Parents ‘could build £65,000 for their child’ with £150 strategy | Personal Finance | Finance

Start early to maximise the benefits (Image: Ekkasit Jokthong via Getty Images)
Parents could accumulate a fund worth approximately £65,000 for their child by taking one straightforward step early on, according to an expert. While many assume wealth creation hinges on selecting the next winning stock, forecasting market trends or executing a series of exceptional financial moves, one specialist suggests the true secret is often far more mundane – it is time.
Paul Denley, CEO at London-based Oakham Wealth Management, said the power of compound growth was one of the most underestimated forces in personal finance.
He added: “As (entrepreneur) Naval Ravikant said, ‘all the returns in life, whether in wealth, relationships or knowledge, come from compound interest’. That observation applies remarkably well to investing because long-term financial success is often not about finding the next hot stock. It is about allowing compounding to work quietly over time.”
Compounding represents the mechanism whereby investment returns themselves produce additional returns. Benjamin Franklin famously described it as: “Money makes money. And the money that money makes, makes money.”
Mr Denley said that simple idea was what made long-term investing so powerful.

Paul Denley (Image: Newspage)
He explained: “The mathematics are extremely powerful. Returns generate further returns, creating a snowball effect that becomes increasingly significant as time passes.
“The challenge is that compounding is almost invisible in its early years. Progress can feel slow and the real benefits often only become obvious much later.”
This is precisely why starting early can make such a remarkable difference. A parent who invests £150 per month into a Junior ISA from birth could accumulate a pot worth approximately £65,000 by the time their child reaches 18, based on an average annual return of 7%. Once inflation is taken into account, that figure would equate to roughly £50,000 in today’s money.
Mr Denley said: “The exact contribution matters less than the principle. Whether someone invests more or less than £150 a month, the important point is that the earlier investing begins, the longer compounding has to do the heavy lifting.”

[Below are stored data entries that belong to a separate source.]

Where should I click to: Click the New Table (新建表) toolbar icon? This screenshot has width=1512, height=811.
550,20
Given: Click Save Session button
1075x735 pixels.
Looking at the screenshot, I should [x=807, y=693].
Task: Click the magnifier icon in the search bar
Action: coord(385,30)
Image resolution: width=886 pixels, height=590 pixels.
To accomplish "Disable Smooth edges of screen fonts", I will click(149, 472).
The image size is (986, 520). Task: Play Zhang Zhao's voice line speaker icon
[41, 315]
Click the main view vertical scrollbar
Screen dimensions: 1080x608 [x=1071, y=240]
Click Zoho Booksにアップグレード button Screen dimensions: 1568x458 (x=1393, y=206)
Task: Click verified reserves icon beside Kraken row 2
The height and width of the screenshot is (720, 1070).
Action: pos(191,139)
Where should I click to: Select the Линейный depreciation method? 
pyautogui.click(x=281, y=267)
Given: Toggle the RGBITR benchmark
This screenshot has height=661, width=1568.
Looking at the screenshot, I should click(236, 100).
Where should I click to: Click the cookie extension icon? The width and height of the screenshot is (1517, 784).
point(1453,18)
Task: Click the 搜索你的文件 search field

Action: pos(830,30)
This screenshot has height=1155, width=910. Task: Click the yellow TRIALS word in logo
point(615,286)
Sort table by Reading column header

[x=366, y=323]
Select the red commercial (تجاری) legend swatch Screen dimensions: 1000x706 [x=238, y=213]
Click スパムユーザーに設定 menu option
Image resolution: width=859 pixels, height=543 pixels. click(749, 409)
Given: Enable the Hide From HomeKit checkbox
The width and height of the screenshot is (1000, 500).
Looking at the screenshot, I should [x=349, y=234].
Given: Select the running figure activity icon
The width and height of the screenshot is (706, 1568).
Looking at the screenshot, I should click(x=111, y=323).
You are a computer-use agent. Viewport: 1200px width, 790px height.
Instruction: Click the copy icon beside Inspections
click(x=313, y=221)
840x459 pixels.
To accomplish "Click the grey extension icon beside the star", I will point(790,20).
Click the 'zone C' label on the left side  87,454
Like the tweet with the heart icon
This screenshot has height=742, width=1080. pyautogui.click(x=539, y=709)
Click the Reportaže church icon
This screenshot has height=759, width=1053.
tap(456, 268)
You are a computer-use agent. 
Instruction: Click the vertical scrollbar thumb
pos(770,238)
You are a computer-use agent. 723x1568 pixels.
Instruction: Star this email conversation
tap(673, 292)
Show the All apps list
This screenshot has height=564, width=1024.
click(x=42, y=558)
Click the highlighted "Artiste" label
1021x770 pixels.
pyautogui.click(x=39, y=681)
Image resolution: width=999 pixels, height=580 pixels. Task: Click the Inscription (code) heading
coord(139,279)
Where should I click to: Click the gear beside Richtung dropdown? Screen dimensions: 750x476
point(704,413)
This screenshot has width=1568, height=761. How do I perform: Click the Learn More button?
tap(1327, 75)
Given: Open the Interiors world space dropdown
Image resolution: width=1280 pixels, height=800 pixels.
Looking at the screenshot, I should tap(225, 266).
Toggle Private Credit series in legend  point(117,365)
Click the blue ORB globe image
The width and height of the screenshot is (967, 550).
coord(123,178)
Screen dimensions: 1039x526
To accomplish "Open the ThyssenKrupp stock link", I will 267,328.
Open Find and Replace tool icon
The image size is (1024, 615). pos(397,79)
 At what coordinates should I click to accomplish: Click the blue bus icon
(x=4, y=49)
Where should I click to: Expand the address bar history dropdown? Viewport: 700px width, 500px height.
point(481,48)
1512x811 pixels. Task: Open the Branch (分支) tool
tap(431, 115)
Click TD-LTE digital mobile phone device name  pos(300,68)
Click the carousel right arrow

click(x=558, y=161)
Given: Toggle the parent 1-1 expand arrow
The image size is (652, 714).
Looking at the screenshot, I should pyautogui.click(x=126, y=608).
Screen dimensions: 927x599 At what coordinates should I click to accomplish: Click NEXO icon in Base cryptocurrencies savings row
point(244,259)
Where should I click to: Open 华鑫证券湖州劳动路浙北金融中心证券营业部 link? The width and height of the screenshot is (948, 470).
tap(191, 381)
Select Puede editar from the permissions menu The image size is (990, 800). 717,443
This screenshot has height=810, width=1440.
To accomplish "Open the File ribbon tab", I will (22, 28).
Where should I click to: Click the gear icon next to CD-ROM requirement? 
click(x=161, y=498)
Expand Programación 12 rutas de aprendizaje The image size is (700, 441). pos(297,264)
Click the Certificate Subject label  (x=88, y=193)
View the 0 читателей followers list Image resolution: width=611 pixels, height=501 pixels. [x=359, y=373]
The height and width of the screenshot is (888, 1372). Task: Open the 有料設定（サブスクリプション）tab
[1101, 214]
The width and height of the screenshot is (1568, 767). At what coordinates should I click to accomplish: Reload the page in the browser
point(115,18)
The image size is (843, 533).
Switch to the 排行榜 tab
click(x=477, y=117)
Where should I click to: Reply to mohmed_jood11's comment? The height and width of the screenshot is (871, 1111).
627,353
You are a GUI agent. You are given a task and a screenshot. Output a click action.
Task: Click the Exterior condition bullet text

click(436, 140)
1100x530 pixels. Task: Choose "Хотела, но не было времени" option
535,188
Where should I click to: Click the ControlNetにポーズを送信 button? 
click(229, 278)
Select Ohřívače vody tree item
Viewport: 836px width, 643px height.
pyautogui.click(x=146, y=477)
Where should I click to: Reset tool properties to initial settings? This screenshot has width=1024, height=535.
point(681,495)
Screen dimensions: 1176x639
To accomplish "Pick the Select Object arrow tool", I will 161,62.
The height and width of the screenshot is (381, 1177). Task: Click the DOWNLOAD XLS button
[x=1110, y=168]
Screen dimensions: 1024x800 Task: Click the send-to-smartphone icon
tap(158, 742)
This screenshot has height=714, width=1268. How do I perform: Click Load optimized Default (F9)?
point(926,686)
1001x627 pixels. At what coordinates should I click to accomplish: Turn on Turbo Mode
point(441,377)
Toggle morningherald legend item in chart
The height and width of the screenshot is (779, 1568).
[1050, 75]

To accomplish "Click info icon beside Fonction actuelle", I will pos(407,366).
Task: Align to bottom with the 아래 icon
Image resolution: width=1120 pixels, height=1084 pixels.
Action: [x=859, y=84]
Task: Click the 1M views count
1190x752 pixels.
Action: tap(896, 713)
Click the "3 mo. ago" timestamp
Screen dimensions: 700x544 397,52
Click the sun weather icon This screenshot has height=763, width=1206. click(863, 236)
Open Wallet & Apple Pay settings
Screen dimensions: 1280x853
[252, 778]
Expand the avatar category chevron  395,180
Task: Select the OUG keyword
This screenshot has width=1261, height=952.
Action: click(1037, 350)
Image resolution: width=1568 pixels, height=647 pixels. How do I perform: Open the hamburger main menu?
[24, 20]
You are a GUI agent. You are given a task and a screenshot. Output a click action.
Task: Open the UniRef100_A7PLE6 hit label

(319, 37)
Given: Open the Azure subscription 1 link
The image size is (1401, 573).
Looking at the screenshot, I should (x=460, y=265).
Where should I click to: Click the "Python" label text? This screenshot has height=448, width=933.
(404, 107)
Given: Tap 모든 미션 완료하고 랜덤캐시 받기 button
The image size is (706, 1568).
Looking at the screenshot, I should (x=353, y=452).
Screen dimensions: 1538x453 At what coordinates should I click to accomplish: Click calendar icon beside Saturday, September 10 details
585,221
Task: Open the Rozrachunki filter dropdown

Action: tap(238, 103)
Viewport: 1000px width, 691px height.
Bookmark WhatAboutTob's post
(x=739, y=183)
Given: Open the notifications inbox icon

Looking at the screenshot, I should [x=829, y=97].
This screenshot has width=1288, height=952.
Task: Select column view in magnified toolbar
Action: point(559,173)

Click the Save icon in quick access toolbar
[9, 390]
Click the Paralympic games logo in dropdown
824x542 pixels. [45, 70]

The same logic holds true for pensions. Many savers place almost all their focus on how much they put in, when the far more pressing question is often when they begin. An additional decade of compounding can, in some cases, prove more valuable than attempting to make significantly larger contributions further down the line.
Mr Denley said: “People often think they can make up for lost time later, but time itself is the most valuable ingredient. Once those early years have gone, you cannot get them back.”
Warren Buffett, whose vast fortune was amassed over more than seven decades, once attributed his wealth to “a combination of living in America, some lucky genes, and compound interest”. Mr Denley argued the key takeaway was not that compounding generates wealth rapidly, but that it rewards patience, discipline and consistency.
He added: “Compounding is not exciting day to day. It does not feel dramatic. But, over long periods, it can be transformational.”
In an investment landscape dominated by short-term predictions, market turbulence and daily news cycles, Mr Denley believes numerous investors neglect the most straightforward advantage at their disposal.
He said: “The greatest edge most people have is not prediction. It is time. Start early, stay invested and allow compounding to do the heavy lifting.”